## EXERCISE MATERIALS
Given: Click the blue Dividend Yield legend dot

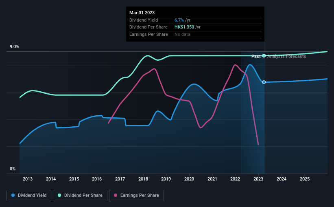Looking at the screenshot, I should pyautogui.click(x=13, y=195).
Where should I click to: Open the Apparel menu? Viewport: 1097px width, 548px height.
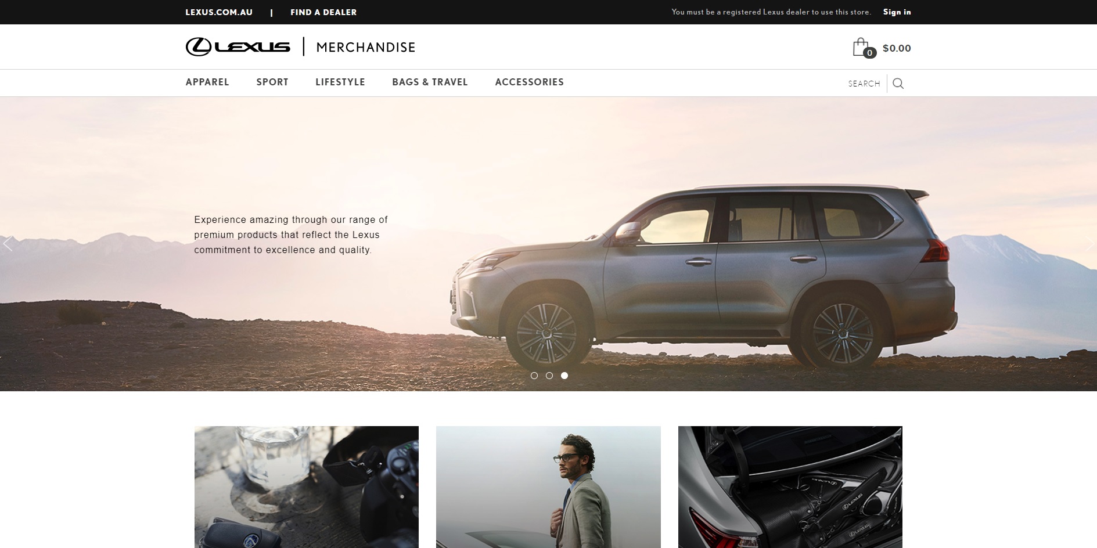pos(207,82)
* * *
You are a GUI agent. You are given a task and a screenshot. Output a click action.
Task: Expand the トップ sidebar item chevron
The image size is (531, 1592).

## EXERCISE DESCRIPTION
Starting with the line that holds "You are a GUI" and ending with the line that holds "The image size is (531, 1592).", retype every line in the data above exactly, and nothing else.

## EXPECTED ANSWER
You are a GUI agent. You are given a task and a screenshot. Output a click action.
Task: Expand the トップ sidebar item chevron
The image size is (531, 1592).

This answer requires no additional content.